À faire:
1. Répondez à ces questions sur l'entretien consacré au vin malgache :
(a) Quelle fonction Laëtitia Chan occupe-t-elle ?
(b) Quelle région le grand-père Chan Foui a-t-il choisie pour son vignoble ?
(c) Quel est le nom de la cave créée par la coopération suisse ?
2. Modifiez le passage de l'entretien consacré au vin malgache compris entre « Mais son essor » et « un revenu supplémentaire. », inclus. Remplacez-y « culture de rente » par « culture commerciale ».

Texte de la page:
-----
Laëtitia Chan « Faire du vin à Madagascar est atypique »
9 mai 2023 // Entreprendre // 1291 vues // Nc : 160

Le vin malgache est souvent jugé à cause de sa qualité qui n’est pas toujours au goût de tout le monde. Mais comme le précise Laëtitia Chan, directrice commerciale de Chan Foui & Fils, ce n’est pas une question de savoir-faire. La viticulture malgache est face à des défis climatiques mais aussi à un positionnement géographique peu favorable. Il faut également réussir à implanter les cépages appropriés à notre terroir.

La culture de la vigne à Madagascar, une histoire de besoin ?
Madagascar étant une ancienne colonie française, il y avait des Européens, mais aussi une grande congrégation d’ecclésiastes, notamment des catholiques. Ils avaient besoin de consommer du vin de table, mais également du vin de messe.
C’est de cette façon que la viticulture a été introduite ici.
Mais son essor date des années 70 avec la coopération suisse qui a décidé d’enseigner la production de vins aux paysans de la région Haute-Matsiatra, là se trouvaient essentiellement les vignobles des Pères.
Ce qu’on appelait, à l’époque, une culture de rente pour ramener un revenu supplémentaire.
Les paysans plantaient la vigne et récoltaient les raisins à destination de la cave Lazan’i Betsileo, créée par la coopération suisse.

Pour vous, c’est plutôt une histoire de famille ?
Oui, c’est également à cette période-là que mon grand-père, Chan Foui, décide de se lancer dans la vigne. Il avait déjà réfléchi à ce projet dans les années 60, mais la concrétisation du vignoble s’est faite dans les années 70. Il a choisi la région d’Ambalavao. Bien sûr, à l’époque, c’était la brousse, il a fallu défricher, ouvrir les routes… Notre première cuvée sort vers la fin des années 70 appelée Le Côteaux d’Ambalavao, une gamme toujours d’actualité avec peut-être moins de succès, mais comme c’est une gamme historique, nous la gardons. Mon grand-père a travaillé avec ses fils, tout d’abord, un oncle qui est par la suite parti pour faire du vin à Antsirabe et ensuite, avec mon père. Au fur et à mesure, mes autres oncles sont revenus à Madagascar pour travailler tous ensemble, c’est donc devenu une entreprise familiale.

Presque 60 ans après, comment se porte cette filière ?
-----
Données fournies:
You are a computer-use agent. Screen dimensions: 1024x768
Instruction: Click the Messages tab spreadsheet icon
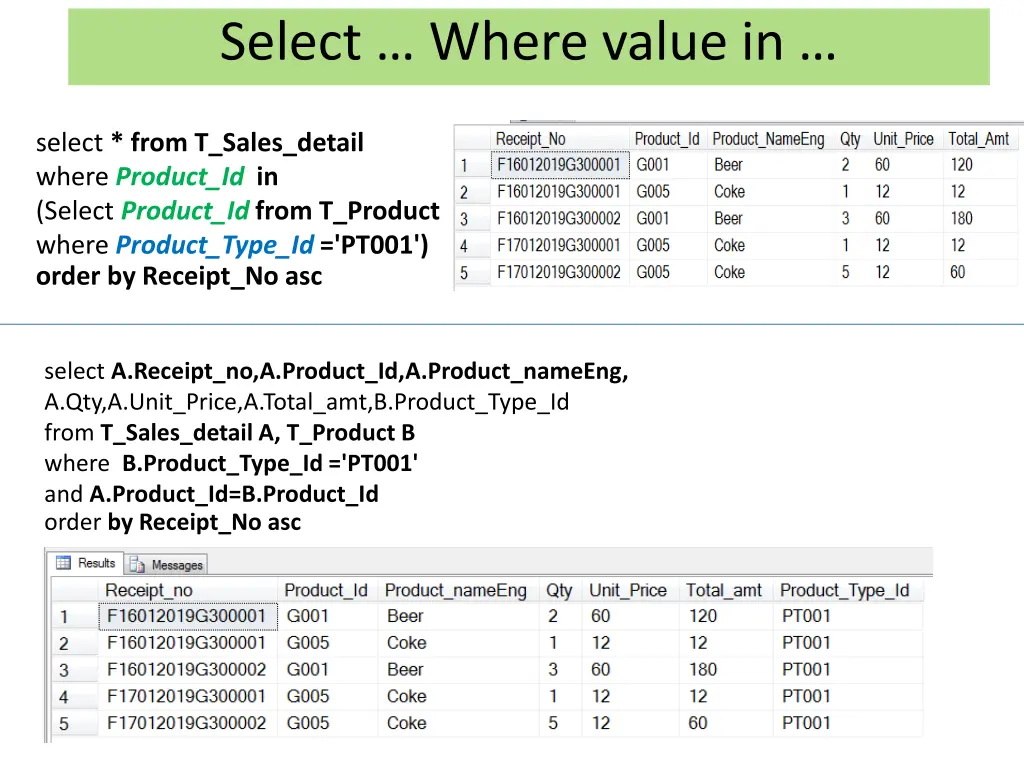(138, 563)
-----
Les résultats:
1.
(a) Elle est directrice commerciale de Chan Foui & Fils.
(b) Il a choisi la région d'Ambalavao.
(c) Il s'agit de la cave Lazan'i Betsileo.

2.
Mais son essor date des années 70 avec la coopération suisse qui a décidé d’enseigner la production de vins aux paysans de la région Haute-Matsiatra, là se trouvaient essentiellement les vignobles des Pères.
Ce qu’on appelait, à l’époque, une culture commerciale pour ramener un revenu supplémentaire.